Analysis of postextrasystolic relaxation response in the human heart

Postextrasystolic potentiation is the phenomenon in which ventricular contractile force is strengthened by a preceding premature beat. However, the response of diastolic function after an extrasystole is unknown. We studied 58 patients with chronic heart failure (CHF) and two control subjects to evaluate the response of relaxation following extrasystole. At cardiac catheterization, from the derivative of the left ventricular (LV) pressure, the ratio of LV peak negative dP/dt (–dP/dt) of a postextrasystole to a basal beat was calculated and defined as the postextrasystolic relaxation response (PRR).

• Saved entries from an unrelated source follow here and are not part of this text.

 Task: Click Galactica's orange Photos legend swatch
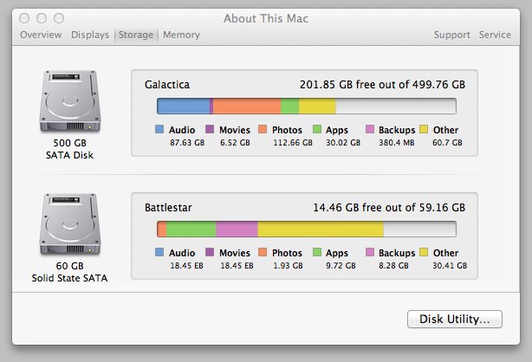[x=263, y=129]
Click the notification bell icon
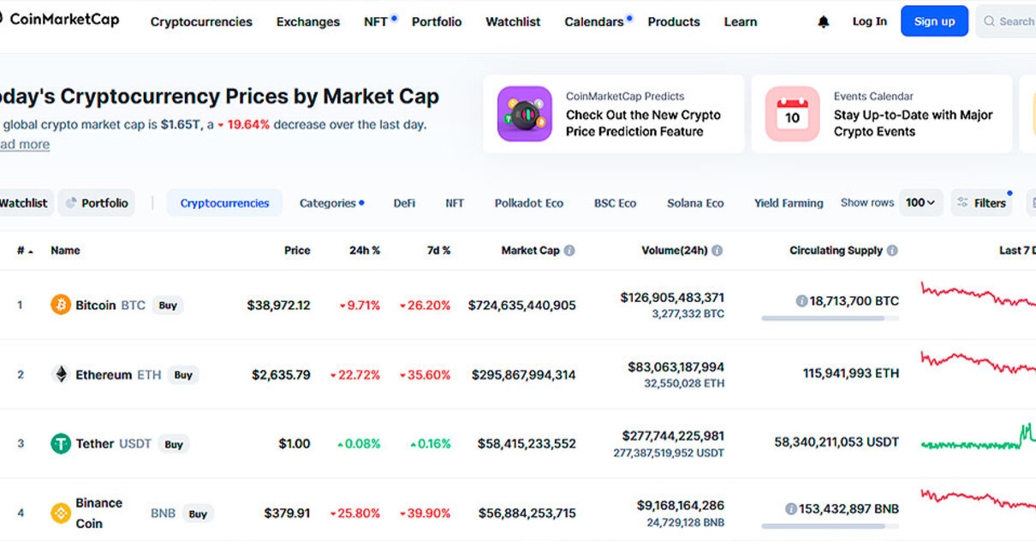 (823, 22)
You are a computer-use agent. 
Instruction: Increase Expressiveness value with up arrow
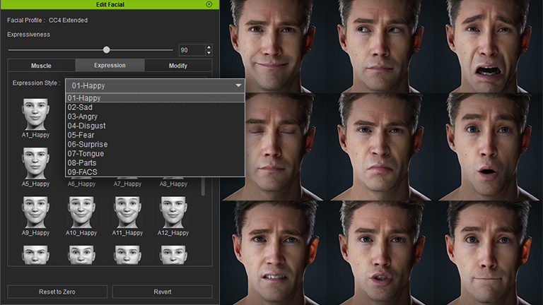click(x=209, y=47)
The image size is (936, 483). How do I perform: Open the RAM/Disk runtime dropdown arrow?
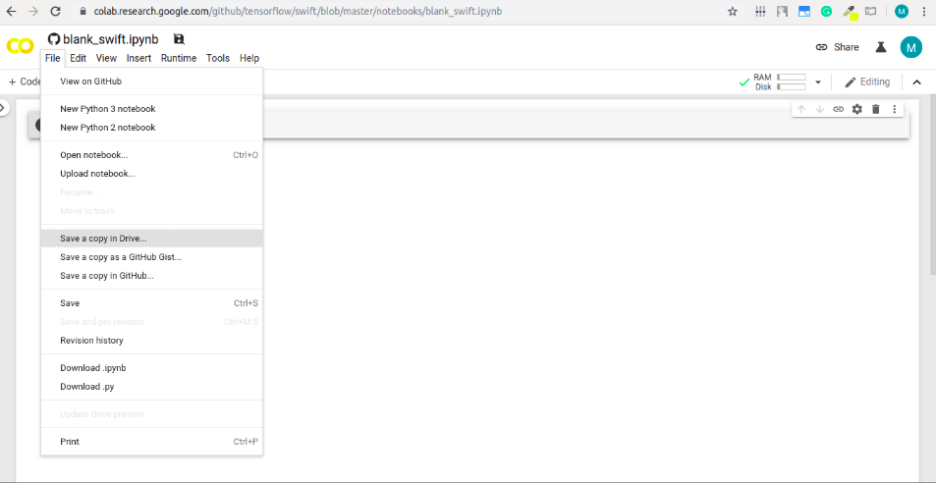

PRR was compared with parameters of left ventriculography: LV end-diastolic volume index (EDVI), LV end-systolic volume index (ESVI), and LV ejection fraction (EF). The PRRs of the two control subjects were 0.80 and 0.84. The mean PRR of the CHF patients was 0.99 ± 0.15. In all subjects, including patients and controls, correlation analysis between (EDVI, ESVI, and EF) and PRR yielded the following: (a) EDVI vs. PRR: R = 0.273, p = 0.036; (b) ESVI vs. PRR: R = 0.446, p < 0.001; and (c) EF vs. PRR: R = –0.520, p < 0.001. Thus, normal or non-failing human hearts showed a decline of –dP/dt in postextrasystole compared with the basal beats, but failing hearts had potentiated relaxation following an extrasystole.